Nous avons accompagné ces derniers temps différent-e-s requérant-e-s d’asile et nous sommes révolté-e-s contre la violence, l’arbitraire, le déni de justice, le non respect des droits fondamentaux dont ils ont été victime.
Nous sommes allé-e-s sur le parking de la Police Cantonale à la Blécherette et nous avons assisté impuissant-e-s à ce qu’on peut appeler un trafic d’êtres humains. Fortement dérangé-e-s par notre présence, des hommes et des femmes « accomplissaient leur devoir » de transfert d’un fourgon à un autre de personnes menottées. Qui étaient ces personnes? D’où venaient-elles et ou allaient-elles? Pourquoi ces efforts pour nous cacher ce qui se passait ?
Quelques situations :
• S. avait essayé de vivre dans son pays d’origine (RDC), mais impossible de construire un espace de vie digne dans un pays de guerre et de misère quand on est pauvre. Il y a plus que 5 ans, il avait rejoint ses parents détenteurs d'un permis C et sa sœur naturalisée. Mais pour lui, il n’y eu pas de place en Suisse : uniquement la prison et l’expulsion, et cela en dépit d'un bras en bandoulière. Son épaule, blessée pendant un programme d’occupation à l’EVAM, nécessitait une opération agendée début octobre. Pas vitale l’opération ? Non, on ne meurt pas d’une épaule qui se déboîte, c'est pourquoi on lui a dit d’aller se faire soigner chez lui.

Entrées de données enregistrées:
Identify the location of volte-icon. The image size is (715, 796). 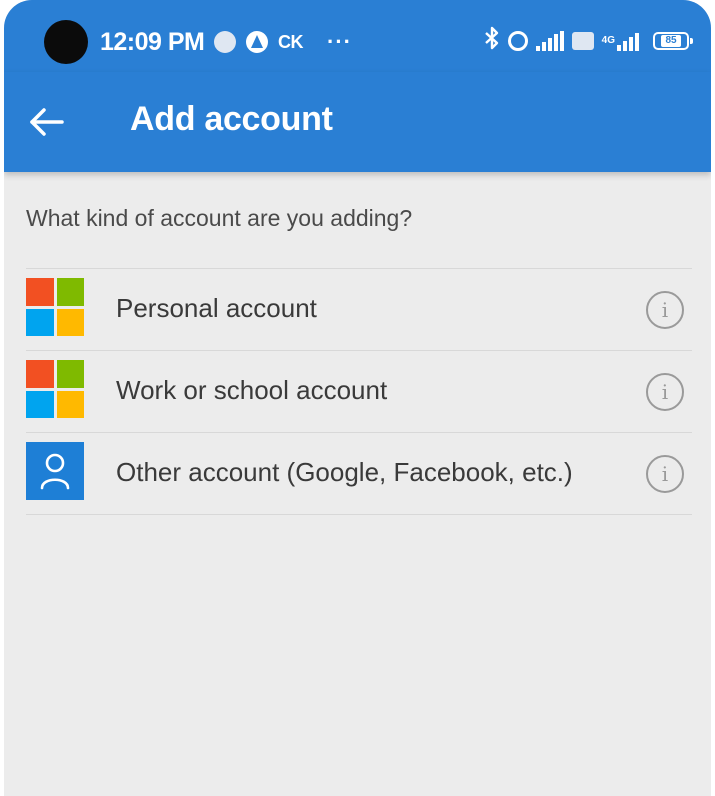
(582, 41).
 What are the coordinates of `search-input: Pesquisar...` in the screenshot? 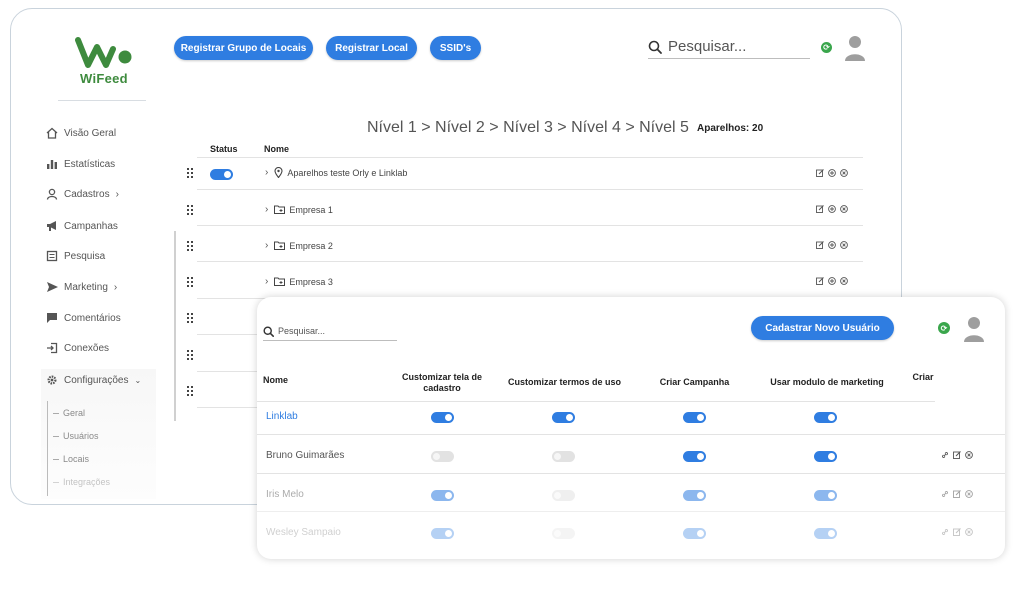 It's located at (729, 47).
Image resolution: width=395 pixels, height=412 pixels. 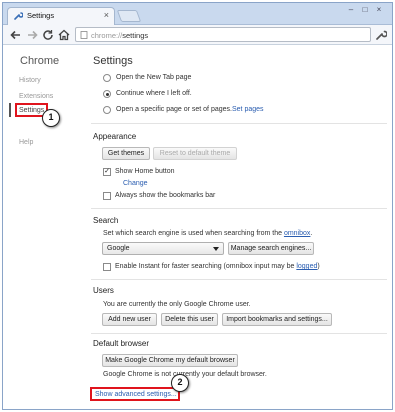 I want to click on tab-strip: Settings × – □ ×, so click(x=198, y=14).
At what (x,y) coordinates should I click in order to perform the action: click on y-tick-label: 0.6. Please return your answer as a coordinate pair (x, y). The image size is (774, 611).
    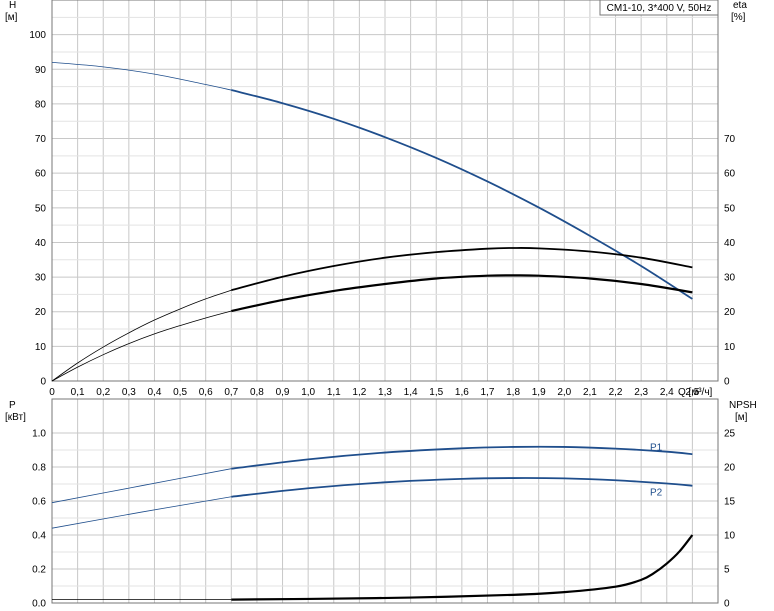
    Looking at the image, I should click on (39, 502).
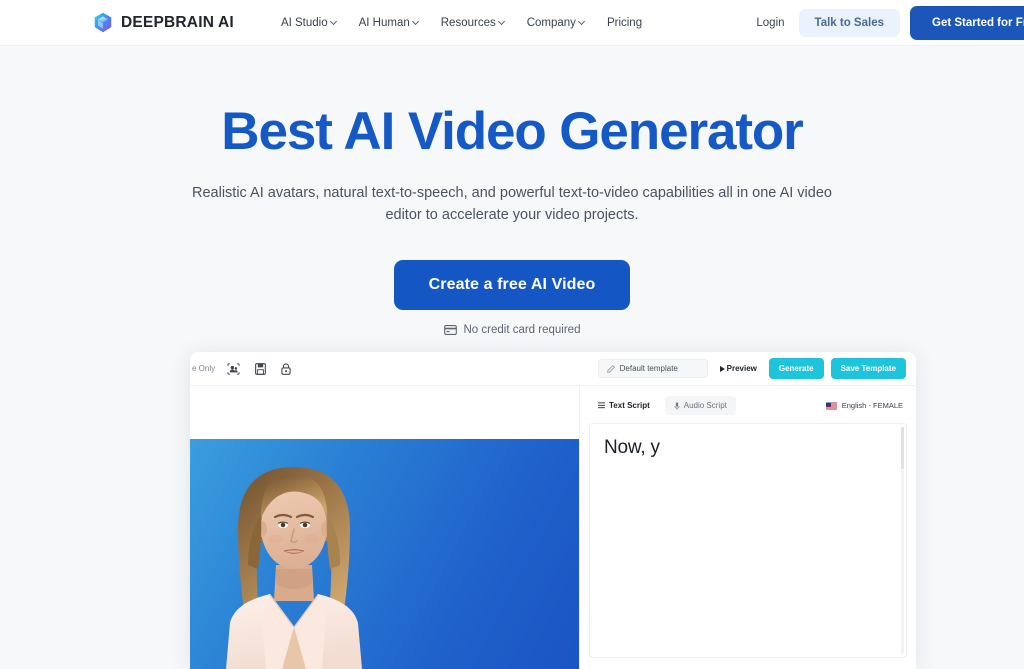  Describe the element at coordinates (849, 22) in the screenshot. I see `talk-to-sales-button: Talk to Sales` at that location.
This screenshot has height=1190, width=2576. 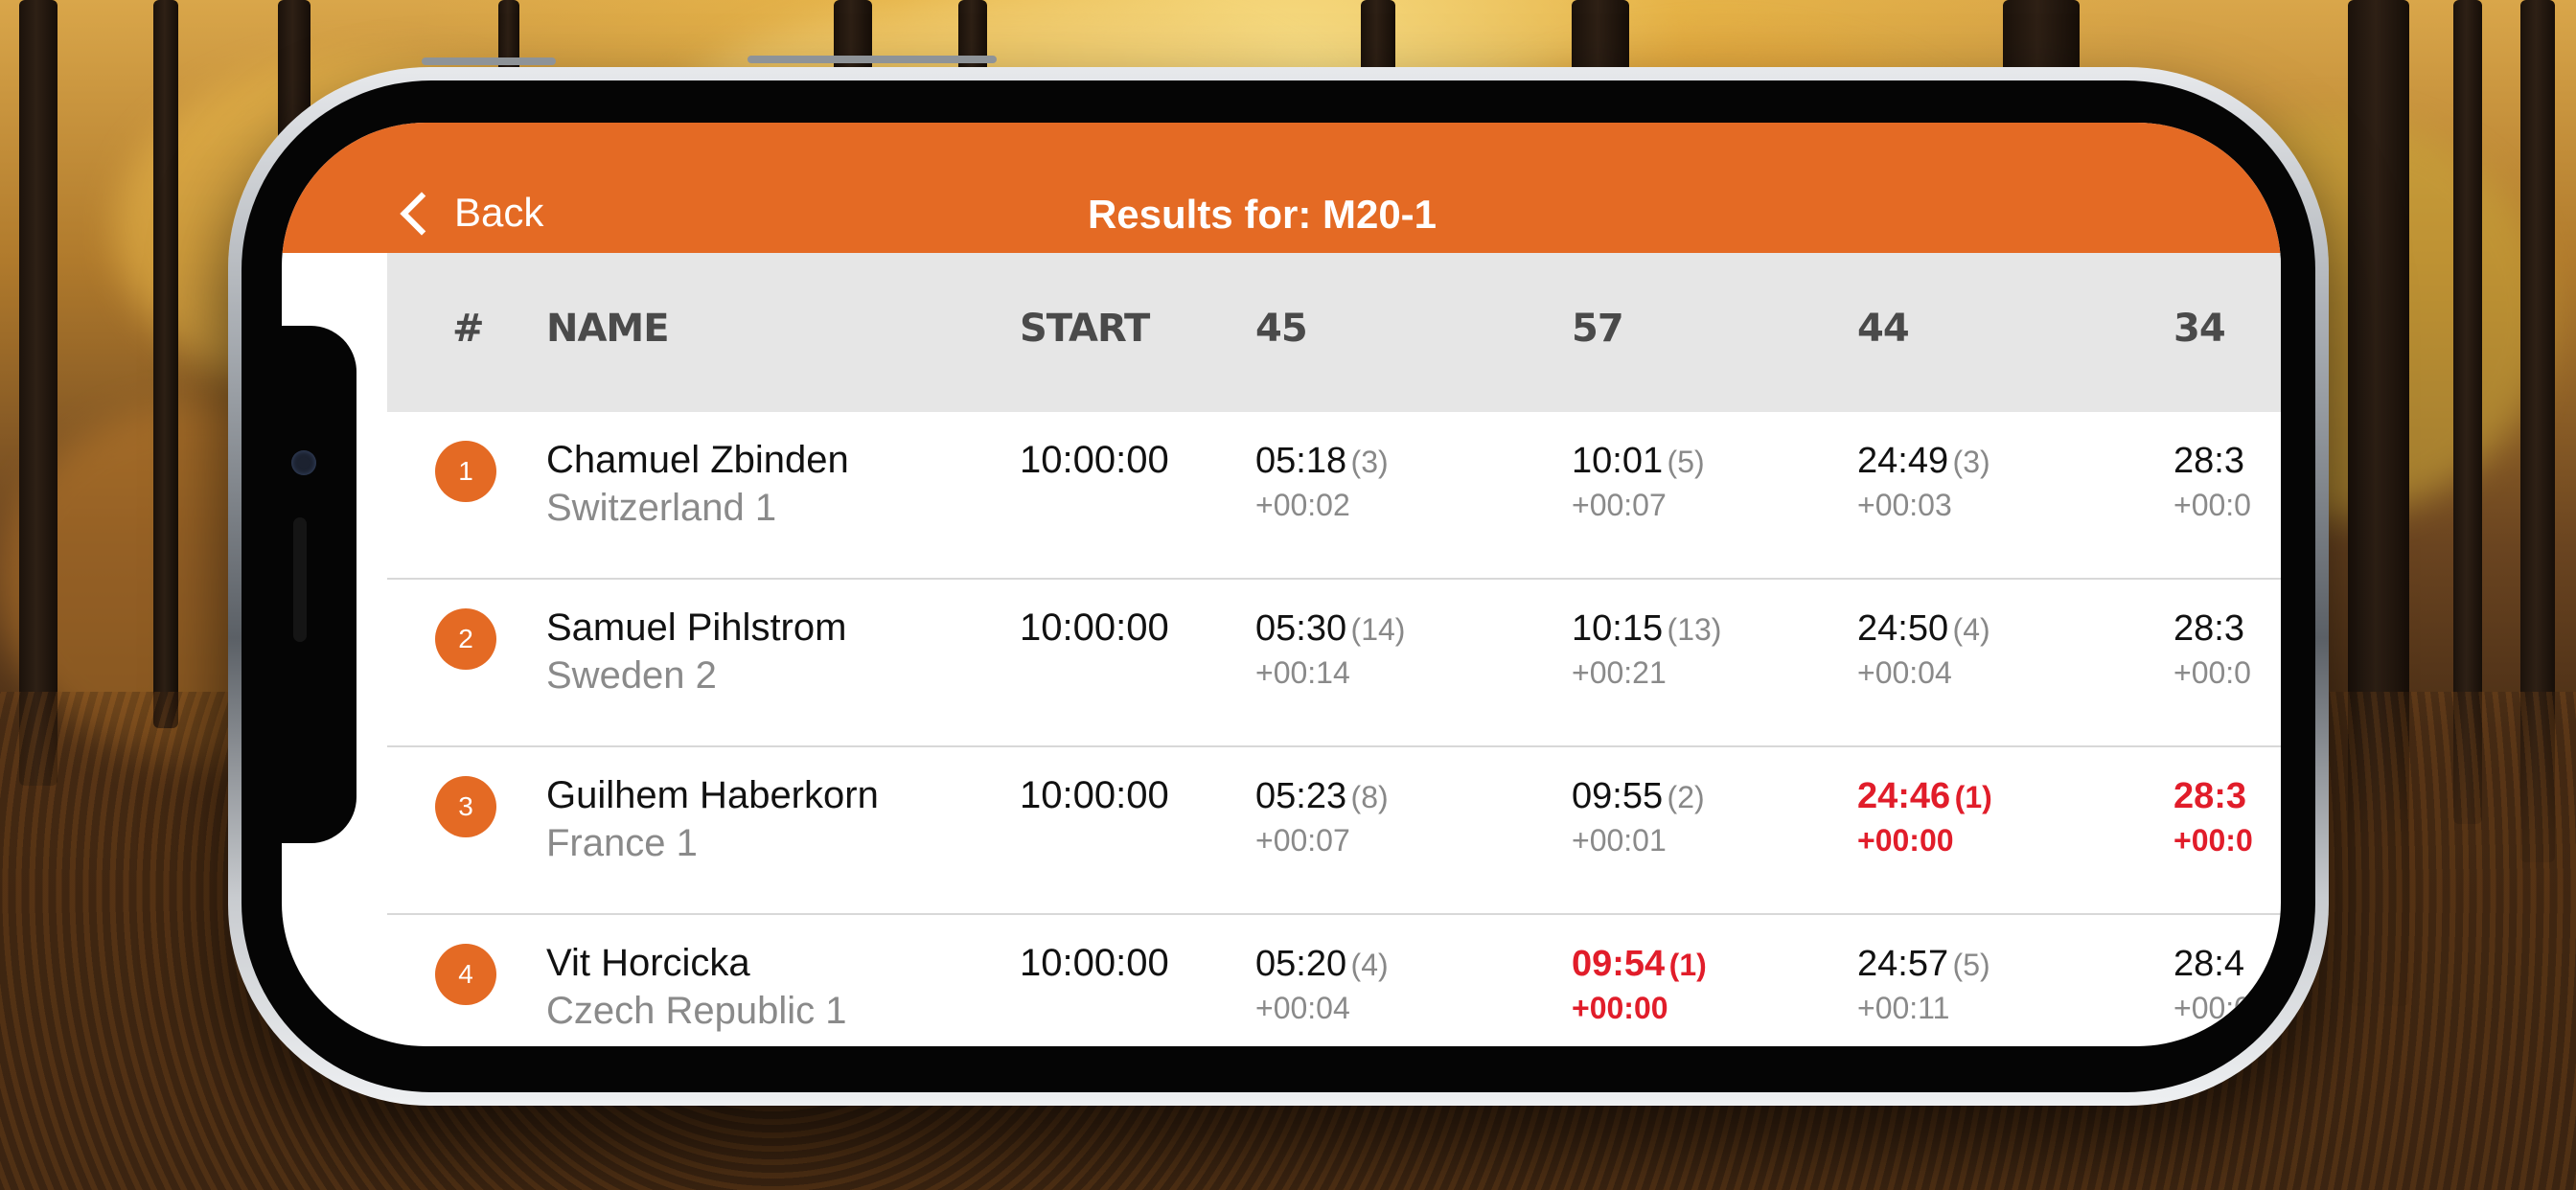 What do you see at coordinates (468, 329) in the screenshot?
I see `column-header-rank: #` at bounding box center [468, 329].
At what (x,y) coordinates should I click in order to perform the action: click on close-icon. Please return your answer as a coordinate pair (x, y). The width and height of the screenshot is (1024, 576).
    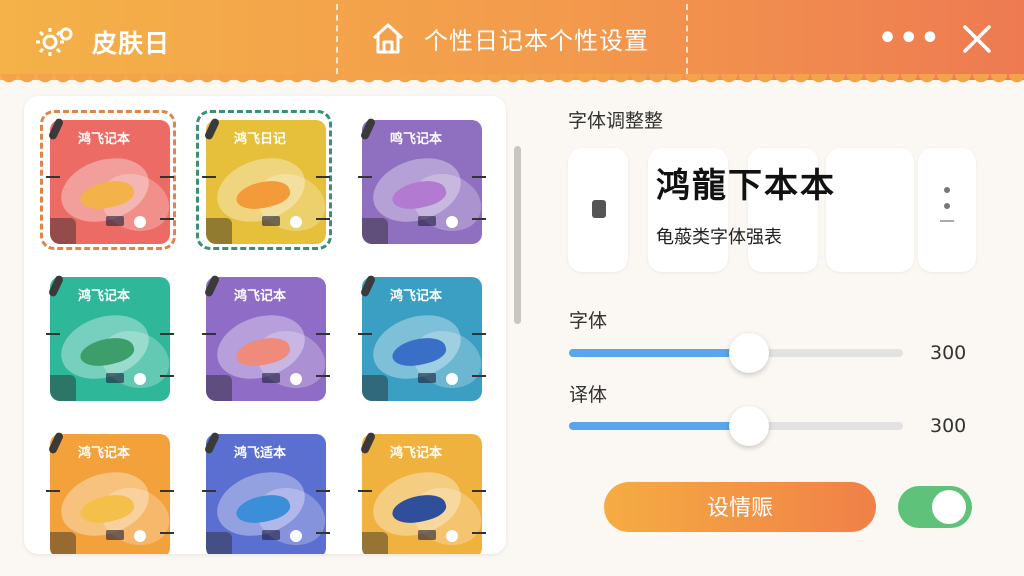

__TÂCHES À RÉALISER__.
A) Selon le texte sur les requérants d'asile, pourquoi a-t-on dit à S. d'aller se faire soigner chez lui ? Répondez en une à trois phrases.
B) Rédigez la suite du texte sur les requérants d'asile à partir de sa dernière phrase.
La liste n'a aucun lien avec le texte sur les requérants d'asile.

__RÉSULTATS PAR TÂCHE__.
A) On lui a dit d'aller se faire soigner chez lui parce que l'opération de son épaule, prévue début octobre, n'était pas considérée comme vitale. Le texte précise qu'on ne meurt pas d'une épaule qui se déboîte.

B)
• H., originaire de Sierra Léone, est arrivé en Suisse il y a 10 ans. Il a fui son pays à l’âge de 18 ans après avoir été enfant soldat pendant 4 ans et après avoir assisté aux pires atrocités de la guerre. Son père est décédé quand il avait 12 ans, il n’a plus de nouvelles de sa mère et croit qu’elle a été assassinée. Il n’a pas de frère et sœurs.Il n’a plus aucune nouvelle non plus des membres plus éloignés de sa famille, il n’a donc personne pour l’accueillir chez lui en cas de renvoi. Agé maintenant de 28 ans, il dit se sentir plus d’ici que de Sierra Léone. A la prison de Frambois depuis bientôt un mois, que deviendra-t-il s’il est renvoyé dans son pays ?
• Z., 21 ans, a déserté son pays, l’Erythrée, pour échapper à l’enrôlement dans l’armée durant 2 ans. Elle est arrivée en bateau en l’Italie, où elle a dû laisser ses empreintes digitales. Arrivée en Suisse en décembre 2008, elle y demande l’asile. Comme elle a transité par l’Italie, en Suisse elle est frappée par les règles «Dublin » et renvoyée une première fois au mois de juin 2009. Elle est arrêtée au centre d’hébergement de Bex tôt le matin. Menottée, embarquée par la police en pyjama elle est expulsée à Rome. Elle s’y retrouve en pyjama, sans argent, sans personne pour l’accueillir. Livrée à la rue, elle subit des graves traumatismes. Après un mois, elle arrive à s’enfuir et à revenir en Suisse. Elle y demande une nouvelle fois l’asile. On la place cette fois au centre d’aide d’urgence de Vevey. Trois mois plus tard, elle doit revivre le même traumatisme de l’expulsion : réveil par des policiers, embarquement, menottes, expulsion à Rome. Ce processus sera stoppé grâce à la vigilance de notre groupe et de son mandataire. Elle peut rentrer à Vevey …. mais dans quel état de peur, d’angoisse et de traumatisme ?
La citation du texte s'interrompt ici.